- Task requirements:
Below are some records; find each line that carries the word "from" and copy it.
___ Exercise material
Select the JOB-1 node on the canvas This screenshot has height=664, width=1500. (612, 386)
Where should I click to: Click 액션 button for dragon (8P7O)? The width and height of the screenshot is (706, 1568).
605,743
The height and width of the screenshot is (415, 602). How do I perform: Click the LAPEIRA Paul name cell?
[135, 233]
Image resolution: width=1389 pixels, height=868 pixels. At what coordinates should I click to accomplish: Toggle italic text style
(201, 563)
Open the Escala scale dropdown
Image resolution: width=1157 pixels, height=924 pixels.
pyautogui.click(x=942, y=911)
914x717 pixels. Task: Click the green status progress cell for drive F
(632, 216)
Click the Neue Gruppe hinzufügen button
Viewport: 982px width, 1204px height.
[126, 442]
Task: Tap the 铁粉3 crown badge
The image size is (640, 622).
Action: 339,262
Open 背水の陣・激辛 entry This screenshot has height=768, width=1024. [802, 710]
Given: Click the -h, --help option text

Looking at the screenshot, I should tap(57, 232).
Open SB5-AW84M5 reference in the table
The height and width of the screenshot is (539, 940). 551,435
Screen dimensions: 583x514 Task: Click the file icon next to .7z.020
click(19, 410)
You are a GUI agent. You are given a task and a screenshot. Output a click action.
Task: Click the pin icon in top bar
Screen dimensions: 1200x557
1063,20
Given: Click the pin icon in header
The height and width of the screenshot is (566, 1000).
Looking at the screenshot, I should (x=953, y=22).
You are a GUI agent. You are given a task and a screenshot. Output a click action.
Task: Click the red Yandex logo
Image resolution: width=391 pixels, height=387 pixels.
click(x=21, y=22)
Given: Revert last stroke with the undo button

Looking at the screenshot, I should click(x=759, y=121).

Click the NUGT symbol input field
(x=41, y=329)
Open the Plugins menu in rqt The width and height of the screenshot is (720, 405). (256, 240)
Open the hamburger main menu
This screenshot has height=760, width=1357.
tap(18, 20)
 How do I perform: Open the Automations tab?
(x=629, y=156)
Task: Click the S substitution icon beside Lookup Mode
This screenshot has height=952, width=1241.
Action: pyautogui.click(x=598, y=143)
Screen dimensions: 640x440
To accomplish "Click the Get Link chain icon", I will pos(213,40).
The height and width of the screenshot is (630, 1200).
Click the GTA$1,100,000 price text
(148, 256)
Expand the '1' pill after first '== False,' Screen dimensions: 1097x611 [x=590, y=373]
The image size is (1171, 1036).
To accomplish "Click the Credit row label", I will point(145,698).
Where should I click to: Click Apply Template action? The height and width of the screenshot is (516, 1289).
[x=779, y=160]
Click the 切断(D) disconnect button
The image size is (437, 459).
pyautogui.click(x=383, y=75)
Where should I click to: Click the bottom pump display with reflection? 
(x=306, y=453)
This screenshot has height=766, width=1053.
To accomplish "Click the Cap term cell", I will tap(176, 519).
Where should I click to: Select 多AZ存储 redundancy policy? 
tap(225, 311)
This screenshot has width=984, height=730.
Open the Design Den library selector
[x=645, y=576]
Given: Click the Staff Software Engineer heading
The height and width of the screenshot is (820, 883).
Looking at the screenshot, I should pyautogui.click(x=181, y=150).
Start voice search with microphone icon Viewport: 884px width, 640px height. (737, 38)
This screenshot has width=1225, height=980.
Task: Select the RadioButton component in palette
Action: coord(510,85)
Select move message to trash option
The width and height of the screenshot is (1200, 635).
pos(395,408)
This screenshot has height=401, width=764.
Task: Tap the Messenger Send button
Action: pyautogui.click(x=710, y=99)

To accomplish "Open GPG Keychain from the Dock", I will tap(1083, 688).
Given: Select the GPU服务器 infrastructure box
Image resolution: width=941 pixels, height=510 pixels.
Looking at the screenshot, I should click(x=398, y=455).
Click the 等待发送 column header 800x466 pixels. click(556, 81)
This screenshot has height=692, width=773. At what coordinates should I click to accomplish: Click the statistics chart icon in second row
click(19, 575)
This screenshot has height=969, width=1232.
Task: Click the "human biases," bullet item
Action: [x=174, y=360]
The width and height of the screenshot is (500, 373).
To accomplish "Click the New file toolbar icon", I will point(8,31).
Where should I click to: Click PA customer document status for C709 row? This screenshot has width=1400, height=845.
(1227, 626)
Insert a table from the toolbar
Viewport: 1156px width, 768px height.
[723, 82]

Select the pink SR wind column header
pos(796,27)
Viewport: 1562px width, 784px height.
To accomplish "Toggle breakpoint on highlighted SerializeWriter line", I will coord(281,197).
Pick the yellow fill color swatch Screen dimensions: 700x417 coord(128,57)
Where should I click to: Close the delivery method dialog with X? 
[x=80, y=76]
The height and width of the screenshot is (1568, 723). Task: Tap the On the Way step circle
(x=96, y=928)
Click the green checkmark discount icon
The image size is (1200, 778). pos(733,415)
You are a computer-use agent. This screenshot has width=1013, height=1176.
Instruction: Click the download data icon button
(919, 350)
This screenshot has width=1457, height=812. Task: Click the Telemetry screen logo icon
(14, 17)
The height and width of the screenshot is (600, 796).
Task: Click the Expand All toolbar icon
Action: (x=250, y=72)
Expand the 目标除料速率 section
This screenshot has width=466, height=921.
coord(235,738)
______
- Solved problem:
To accomplish "Open GPG Keychain from the Dock", I will tap(1083, 688).
Insert a table from the toolbar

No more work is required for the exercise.